A Pythonic Alternative to Graph Construction
LangGraph v1.2+ introduced the Functional API, a radically simpler way to build agents using Python decorators instead of explicit graph construction. While the Graph API (StateGraph, nodes, edges) remains the gold standard for complex workflows, the Functional API lets you build production-grade agents with plain Python functions decorated with @entrypoint and @task.
Core Decorators
| Decorator | Purpose | Analogy |
@entrypoint | Defines the top-level agent function that receives user input and orchestrates tasks | The main() of your agent |
@task | Defines an individual unit of work (LLM call, tool execution, data processing) | A single node in a graph |
Functional API Example
from langgraph.func import entrypoint, task
@task
async def research(topic: str) -> str:
"""Search the web and compile research notes."""
results = await web_search(topic)
return summarize(results)
@task
async def write_draft(notes: str) -> str:
"""Write a blog post draft from research notes."""
return await llm.generate(f"Write a blog post based on: {notes}")
@task
async def review(draft: str) -> dict:
"""Score the draft and provide feedback."""
return await llm.generate_json(f"Score 1-10 and give feedback: {draft}")
@entrypoint
async def blog_writer(topic: str) -> str:
notes = await research(topic)
draft = await write_draft(notes)
result = await review(draft)
while result["score"] < 8:
draft = await write_draft(notes + f"\nFeedback: {result['feedback']}")
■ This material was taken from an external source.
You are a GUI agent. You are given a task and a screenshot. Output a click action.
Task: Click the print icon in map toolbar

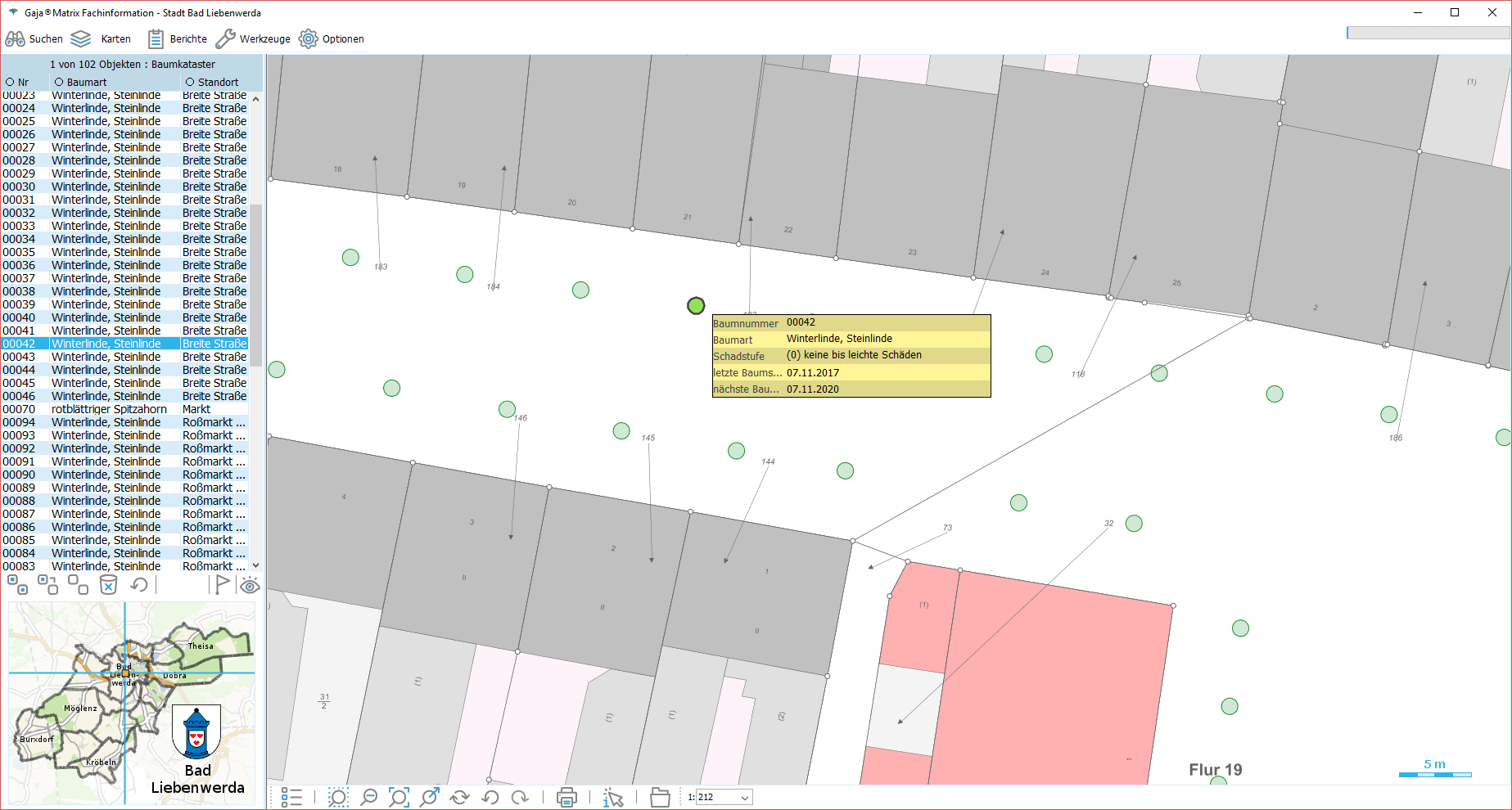[566, 797]
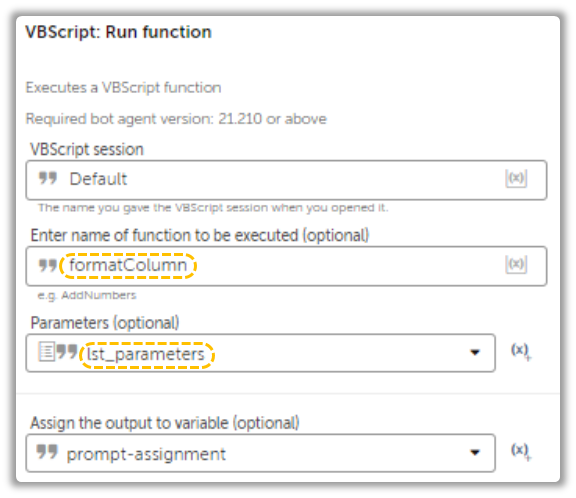
Task: Click the quote icon beside formatColumn
Action: (x=48, y=265)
result = await review(draft)
return draft
Functional API vs Graph API
| Dimension | Functional API | Graph API (StateGraph) |
| Syntax | Plain Python with decorators | Explicit graph builder (addNode, addEdge) |
| Learning Curve | Low — feels like writing normal async code | Medium — requires understanding graph concepts |
| Persistence | ✅ Automatic via @task checkpoints | ✅ Manual checkpointing at nodes |
| Human-in-Loop | ✅ Via interrupt() inside any task | ✅ Via interrupt nodes |
| Parallelism | Native Python asyncio.gather() | Fan-out/fan-in edges |
| Best For | Linear and moderately complex workflows | Complex multi-agent orchestration with branching |
💡 Key Insight: Each @task call is automatically checkpointed. If your agent crashes mid-execution, it resumes from the last completed task — you get persistence and fault tolerance for free, without writing any graph wiring code.